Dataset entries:
+++

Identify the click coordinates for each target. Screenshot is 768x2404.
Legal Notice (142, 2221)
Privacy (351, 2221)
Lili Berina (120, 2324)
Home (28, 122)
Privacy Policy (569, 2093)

+++

→ Assigned task
The answer consists of every entry, returned exactly.

→ Exercise response
Identify the click coordinates for each target. Screenshot is 768x2404.
Legal Notice (142, 2221)
Privacy (351, 2221)
Lili Berina (120, 2324)
Home (28, 122)
Privacy Policy (569, 2093)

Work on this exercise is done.